Finalement, en 1590, bon nombre des habitants du village furent arrêtés. Leur procès fut rapide et la plupart furent condamné à mort, sans aucune preuve valable. Certains étaient même des enfants n’ayant jamais pratiqué la magie. Une de mes  nouvelles amies, Agnès Samson fut torturée par Jacques lui-même de la pire des manières.

Après ce massacre, auquel j’échappais par beaucoup de ruse, je décidai de me venger. Jacques était peut être mon descendant, mais il allait payer pour ce massacre.
Je commençais dans un premier temps par organiser dans l’ombre une discorde entre le parlement et la couronne. Mais malgré tout, Jacques parvint à s’en sortir. Il décida même de se passer du parlement pendant quelques années.
Déçue par mon échec, je décidai de m’attaquer à sa santé. Aidée par un druide rescapé de North Berwick je m’arrangeais pour que le roi boive une potion qui détruirait son système digestif. C’est donc dans d’atroce souffrance que Jacques mourut d’une crise de dysenterie.

Mais ce n’étais pas terminé. Je voulais mettre fin au règne des descendants Tudor. Peu m’importait s’ils étaient aussi mes descendant désormais.
Je participais donc activement à la révolution anglaise. Puis lorsque vint le jour du procès de Charles, le fils de Jacques, j’utilisais ma magie onirique sur les juges pour m’assurer que le roi serait bien condamné à mort.
La république installée, je décidais de quitter de nouveau l’Angleterre.
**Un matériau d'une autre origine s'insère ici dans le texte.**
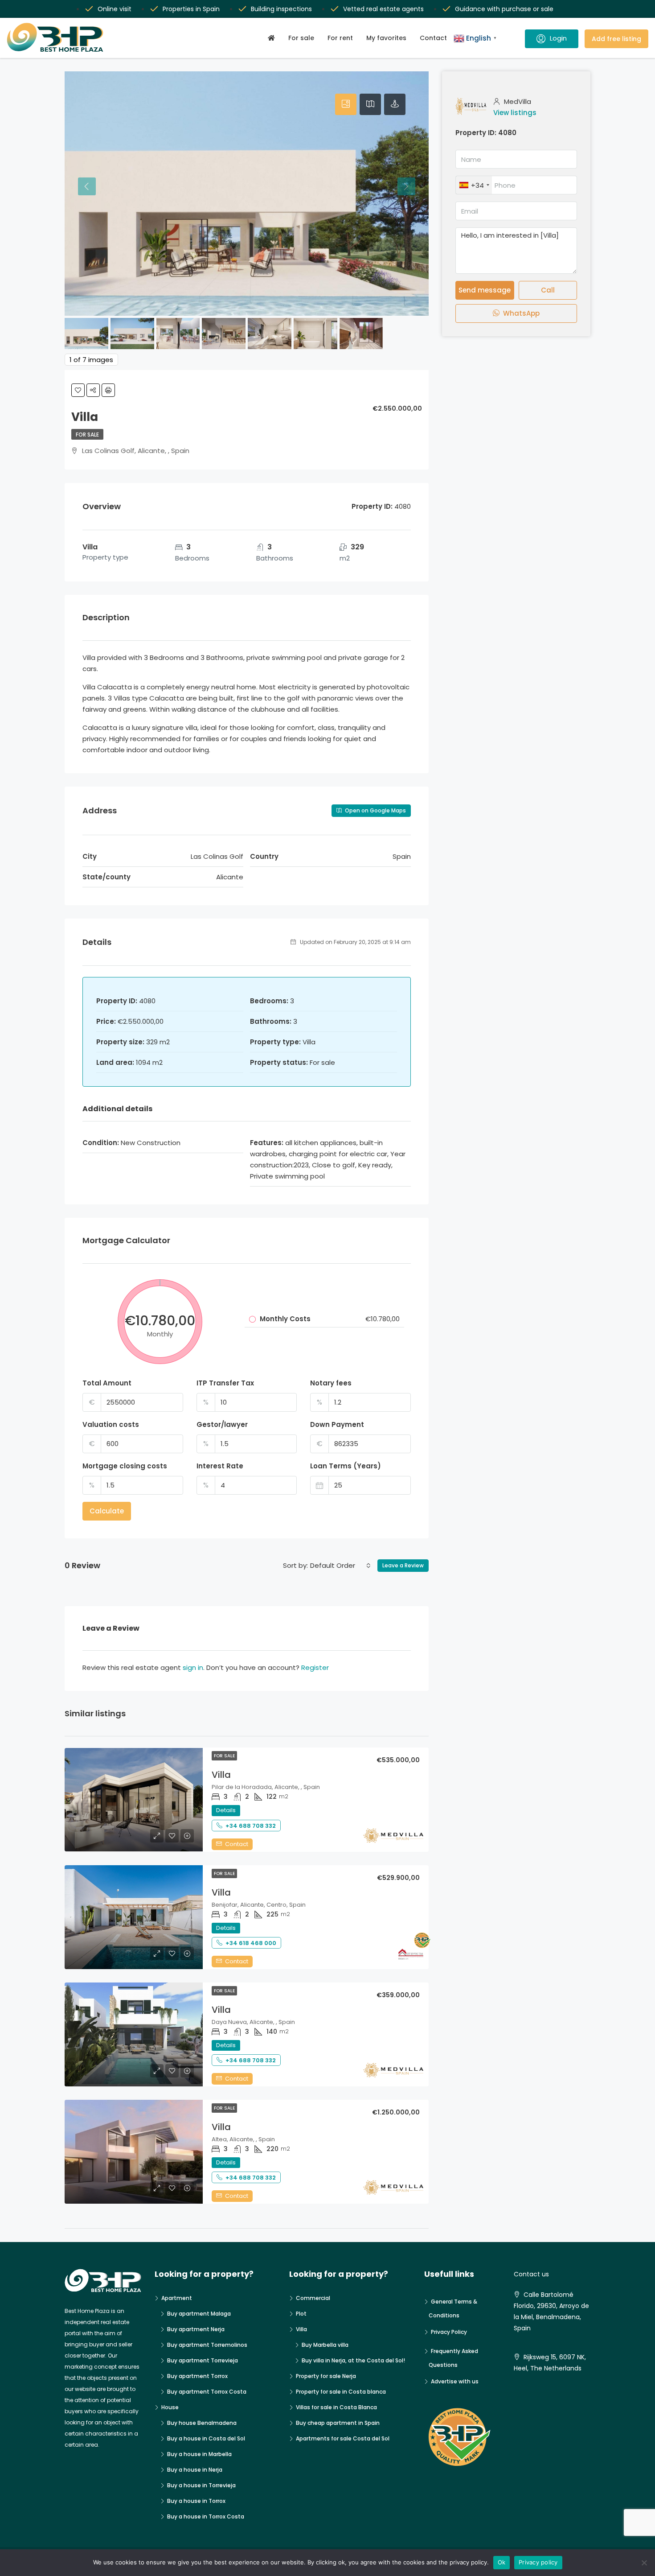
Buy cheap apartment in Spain (338, 2423)
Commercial (313, 2298)
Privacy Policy (449, 2332)
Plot (301, 2313)
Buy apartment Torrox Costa (206, 2391)
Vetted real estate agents (383, 8)
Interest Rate (219, 1466)
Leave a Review (403, 1565)
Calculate (107, 1511)
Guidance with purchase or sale (504, 8)
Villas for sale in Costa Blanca (336, 2407)
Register (315, 1667)
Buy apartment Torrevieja (202, 2360)
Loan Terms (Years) (345, 1466)
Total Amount (106, 1383)
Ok (502, 2562)
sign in (193, 1667)
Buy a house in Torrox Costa (205, 2516)
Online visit (114, 8)
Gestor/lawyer (222, 1424)
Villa (221, 1774)
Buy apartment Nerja (196, 2329)
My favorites (386, 37)
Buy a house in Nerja (194, 2469)
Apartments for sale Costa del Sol (342, 2438)
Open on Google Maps (375, 810)
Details (226, 1810)
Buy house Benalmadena (202, 2423)
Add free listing (616, 38)
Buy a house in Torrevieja (201, 2485)
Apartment (176, 2298)
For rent (340, 37)
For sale (301, 37)
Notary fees (331, 1383)
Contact (433, 37)
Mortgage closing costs (124, 1466)
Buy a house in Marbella (199, 2454)
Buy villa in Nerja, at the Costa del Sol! (353, 2360)
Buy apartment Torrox (197, 2376)
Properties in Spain (191, 8)
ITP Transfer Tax (225, 1383)
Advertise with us (455, 2381)
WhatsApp (520, 313)
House (170, 2407)
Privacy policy (538, 2562)
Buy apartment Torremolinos (207, 2345)
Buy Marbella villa (325, 2345)
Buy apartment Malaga (199, 2313)
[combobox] (340, 1565)
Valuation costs (110, 1424)
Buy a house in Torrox (196, 2501)
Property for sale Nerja (326, 2376)
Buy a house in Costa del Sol (206, 2438)
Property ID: (475, 132)
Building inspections (281, 8)
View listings (514, 112)
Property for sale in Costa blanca (341, 2391)
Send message (484, 290)
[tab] (345, 104)
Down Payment (337, 1424)
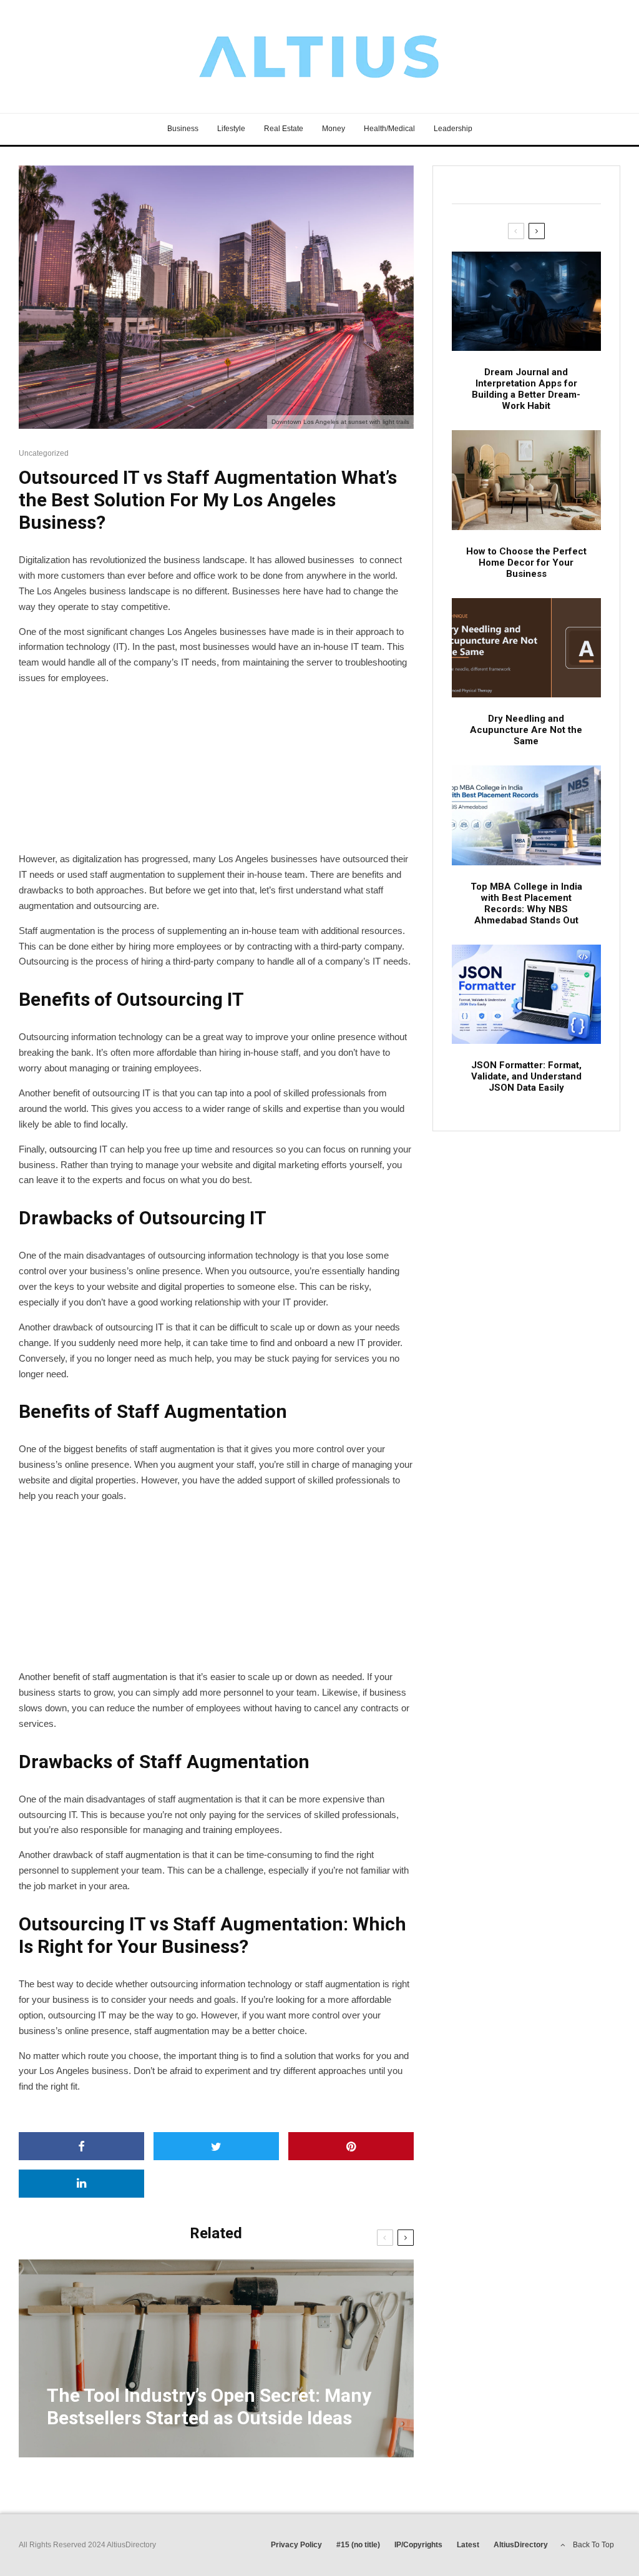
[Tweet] (216, 2146)
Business (182, 128)
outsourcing (73, 1149)
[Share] (81, 2146)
Pendant les décennies qui suivirent, je parcourais les différentes cours d’Europe. J’apprenais à regret que la révolution n’avait pas durée longtemps. Avec ma magie onirique, je participais aux intrigues politiques. Mais je me faisais néanmoins discrète.


Agnès Whitewood, Le Nouveau monde.


A l’aube du XVIIIème siècle, je pris une nouvelle identité. Agnès en hommage à la mon amie de North Berwick et je reprenais le nom de Whitewood.  Je décidai de quitter l’Europe que j’avais parcourue en long et en large, pour partir à la découverte du nouveau monde. Bien que je puisse utiliser mon don de téléportation, je préférai embarquer à bord du  Hollandais Volant qui était réputé pour sa vitesse.
Le voyage se passa très bien. L’équipage était jovial, joueur et sympathique. Seul le capitaine se terrait dans sa cabine, comme si la présence des autres l’incommodait.  En à peine un mois nous arrivâmes au large du cap de bonne espérance.  

C’est alors que nous fûmes pris dans une grande tempête. Rapidement, je devinais que cette tempête n’était pas naturelle. Des sirènes en étaient à l’origine. Avec leurs pouvoirs maléfiques, elles nous forcèrent à plonger dans les profondeurs de l’océan. Mais alors que je pensai que ma dernière heure était venue, je parvins à m’échapper de leurs griffes.

Fulminant contre les sirènes. A la recherche d’une idée de vergence à leur encontre, je visitai l’Amérique. Au sud du Nouveau Pays Bas, que l’on connait aujourd’hui comme New York, je fis la connaissance d’une sorcière. Melissa était la descendante d’un navigateur portugais qui s’était installé en Amérique au début du XVIIème. Sa magie lui venait de sa mère. Une sorcière indigène qui avait été tuée sauvagement par des envahisseurs européens. A son tour, Melissa avait eu deux enfants avec un européen. Mais ils avaient été massacrés par les sois disant amis de leur père.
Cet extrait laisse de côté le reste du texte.